Disaster Recovery and Business Continuity Planning

Disaster recovery (DR) and business continuity (BC) ensure an organization can recover from disruptions. DR focuses on restoring IT systems after an incident; BC ensures critical business functions continue during and after a disaster.

Business Continuity vs Disaster Recovery

Business Continuity (BC) is the broader plan — how the organization maintains essential functions during and after a disaster. It covers people, processes, facilities, and technology.

Disaster Recovery (DR) is a subset of BC — specifically focused on restoring IT systems and data after a disruptive event. DR is about getting technology back online.

Both are documented in formal plans: BCP (Business Continuity Plan) and DRP (Disaster Recovery Plan). These plans are tested through tabletop exercises (discussion-based) and full-scale drills (operational).

  • BC: keeps the business running during a disruption (broader)
  • DR: restores IT systems after a disaster (technology-focused)
  • BCP and DRP should be tested regularly through exercises
  • Plans must be reviewed and updated annually

RTO and RPO

Recovery Time Objective (RTO) — the maximum acceptable time a system can be unavailable after a disaster. For example, an RTO of 4 hours means the system must be restored within 4 hours. RTO drives decisions about redundancy and failover.
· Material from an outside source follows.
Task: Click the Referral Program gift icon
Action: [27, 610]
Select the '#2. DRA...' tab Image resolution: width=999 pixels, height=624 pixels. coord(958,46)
Recovery Point Objective (RPO) — the maximum acceptable data loss measured in time. For example, an RPO of 1 hour means up to 1 hour of data could be lost. RPO drives backup frequency.

Both are determined during the Business Impact Analysis (BIA). Shorter RTO/RPO mean higher cost (more infrastructure, more frequent backups). The BIA helps balance cost vs recovery requirements.

  • RTO = time to restore (how long can you be down?)
  • RPO = acceptable data loss (how much data can you lose?)
  • RTO drives infrastructure decisions (hot site, cold site)
  • RPO drives backup strategy (hourly, daily, real-time replication)
  • Shorter RTO/RPO = higher cost

Backup Strategies

Full Backup — copies all data. Slowest to create, fastest to restore. Large storage requirement.

Incremental Backup — copies only data changed since the last backup (full or incremental). Fastest to create, but restore requires the last full backup + all incrementals in sequence.

Differential Backup — copies data changed since the last full backup. Larger than incremental but faster to restore (only need the full + latest differential).

The 3-2-1 Rule: keep at least 3 copies of data, on 2 different media types, with 1 copy offsite. Offsite backups protect against physical disasters like fire or flood.

Backup destinations: disk (local NAS), tape (long-term archival), cloud (S3, Azure Blob), or hybrid.

  • Full: complete copy — slow backup, fast restore
  • Incremental: changes since last backup — fast backup, slow restore
  • Differential: changes since last full — medium backup, medium restore
  • 3-2-1 Rule: 3 copies, 2 media, 1 offsite
  • Test restores regularly — backups are useless if you can't restore

Recovery Sites

Hot Site — a fully operational duplicate of the primary site. Has all equipment, data, and personnel ready to take over immediately. RTO of minutes to hours. Most expensive option.

Warm Site — partially configured with some equipment but not fully operational. Data may be slightly out of sync. RTO of hours to days. Balance of cost and speed.

Cold Site — just the facility (power, cooling, cabling) but no equipment. Everything must be procured and configured after a disaster. RTO of weeks. Cheapest option.

Other considerations: mobile sites (temporary facilities like a portable datacenter in a trailer) and cloud-based recovery (failover to cloud infrastructure).

  • Hot site: fully operational, take over immediately — highest cost
  • Warm site: partially configured, needs some setup — moderate cost
  • Cold site: empty facility, full setup required — lowest cost
  • Cloud DR: replicate to cloud provider, fail over when needed
  • Site selection: must be geographically separated from primary site

High Availability and Failover

High availability (HA) eliminates single points of failure through redundancy. Common HA techniques: load balancing (distributing traffic across multiple servers), clustering (multiple servers acting as one), redundant power supplies, RAID (disk redundancy), and redundant network paths.

Failover — automatic switching to a redundant system when the primary fails. Active-Passive (standby system takes over) vs Active-Active (all systems handle traffic, if one fails others absorb the load).

Failback — returning to the primary site after it's restored and verified.

  • HA eliminates single points of failure through redundancy
  • Load balancers distribute traffic and provide automatic failover
  • RAID 1/5/6/10 provide disk redundancy
  • Active-Passive: standby takes over on failure
  • Active-Active: all systems active, failure means reduced capacity but no downtime

Exam Tip

RTO vs RPO is a guaranteed exam question. RTO = time to restore (uptime), RPO = data loss (backups). Hot/warm/cold sites: know the cost and recovery time trade-offs. 3-2-1 backup rule and RAID levels are frequently tested.